Old Mutual Wealth, which comprises the merged Skandia businesses within the Old Mutual group and the asset management business Old Mutual Global Investors, posted net inflows £500m during Q3. Gross sales during Q3 rose 8 per cent from the same time last year from £2.6bn to £2.8bn.
Old Mutual Global Investors saw assets increase to £13.2bn due to net inflows of £100m and positive investment returns of £600m.
For the Skandia UK platform funds under management rose 6 per cent over the quarter to £21.7bn. But net client cash flow for the platform fell from £800m in Q3 to £400m. The company says: “Trading conditions continued to be challenging, with increased pressure on household finances, and investor concerns over the eurozone, and markets more generally, impacting confidence.”
Total APE UK sales for the platform were down 9 per cent to £53m from £58m for Q3 last year.
Old Mutual Wealth chief executive Paul Feeney (pictured) says: “There have been some confusing reports recently about what the merger of the Skandia businesses into Old Mutual Wealth means, so let me be clear. Our aim is to be a provider of wealth management solutions to financial advisers and their customers. Their needs remain at the core of our business and we will support them whether they choose to offer whole of market or restricted market propositions, or both.
“We have continued to grow the business during a tough quarter for retail fund sales and the immediate focus is now on helping advisers through the RDR transition phase.”
Money Marketing revealed last month Skandia was in talks to take a stake in Keith Carby’s venture Caerus Capital Group.

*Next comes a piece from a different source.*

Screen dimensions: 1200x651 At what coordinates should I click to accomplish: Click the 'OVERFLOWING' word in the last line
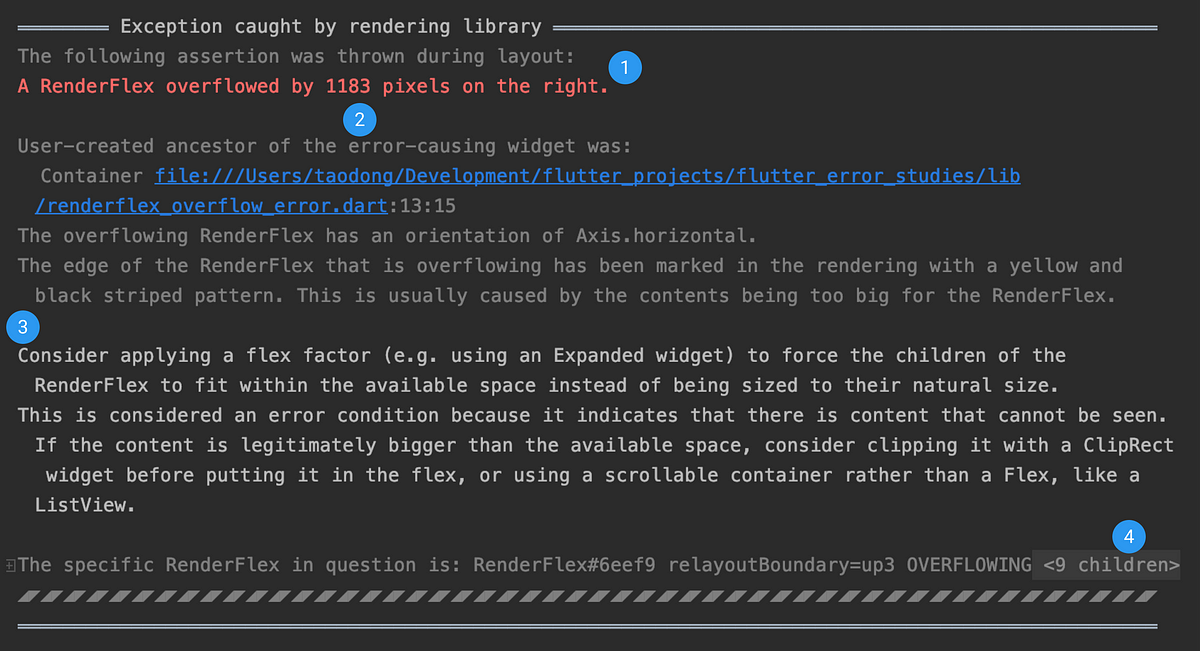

In its half-yearly results published in August, Old Mutual Wealth announced it was developing a low cost fund range targeted at restricted advisers. Old Mutual said it was in discussions with a number of “high quality asset managers” to develop a new fund range for the post-RDR market.
Philip J Milton & Company managing director Philip Milton says: “Skandia says it is keeping its foot in both camps, but I would prefer it to make a committment to either independent or restricted. We could be on a slippery slope where Skandia says it supports both models but where restricted advisers get cheaper terms than IFAs.”